Islet amyloid polypeptide is known to localize to the adult human Beta cell. We analysed the immunoreactivity for islet amyloid polypeptide in a series of 29 human fetal pancreata (9-24 weeks of gestation) with respect to age dependency and cellular localization using an antibody raised against synthetic rat islet amyloid polypeptide 12-37. Cells immunoreactive for islet amyloid polypeptide were demonstrated in low numbers from week 13 onwards while insulin positivity was already present at 9 weeks of gestation. In the age group 13-16 gestational weeks, cells positive for insulin were 20-fold more frequent than cells positive for islet amyloid polypeptide.

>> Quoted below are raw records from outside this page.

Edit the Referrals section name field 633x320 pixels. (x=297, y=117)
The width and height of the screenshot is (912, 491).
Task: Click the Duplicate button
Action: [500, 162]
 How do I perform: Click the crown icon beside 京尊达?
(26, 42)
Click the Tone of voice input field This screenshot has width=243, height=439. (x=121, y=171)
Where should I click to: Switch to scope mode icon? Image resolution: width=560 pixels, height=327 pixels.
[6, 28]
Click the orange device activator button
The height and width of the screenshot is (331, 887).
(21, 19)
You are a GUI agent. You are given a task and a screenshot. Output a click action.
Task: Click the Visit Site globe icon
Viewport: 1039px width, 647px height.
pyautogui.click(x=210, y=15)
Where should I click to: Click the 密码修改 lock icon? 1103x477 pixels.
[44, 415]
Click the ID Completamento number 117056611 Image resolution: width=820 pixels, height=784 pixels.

This difference gradually disappeared with age, reaching parity in the adult gland. Double immunostaining demonstrated that all islet amyloid polypeptide immunoreactivity co-localized with insulin. Co-expression of insulin and islet amyloid polypeptide was more frequent in Beta-cell clusters (greater-than-or-equal-to 10 cells) than in single Beta cells; islet amyloid polypeptide positivity was present in 58 +/- 9% (mean +/- SEM; n = 4) of fetal, 88 +/- 9% (n = 3) of neonatal and 100% (n = 3) of adult clustered Beta cells, and only 8-18% of the single Beta cells. The results suggest that the developing fetal Beta cells, dependent on age and localization, differ in their capacity to express detectable amounts of immunoreactive islet amyloid polypeptide. Beta-cell maturation might therefore be associated with islet amyloid polypeptide expression.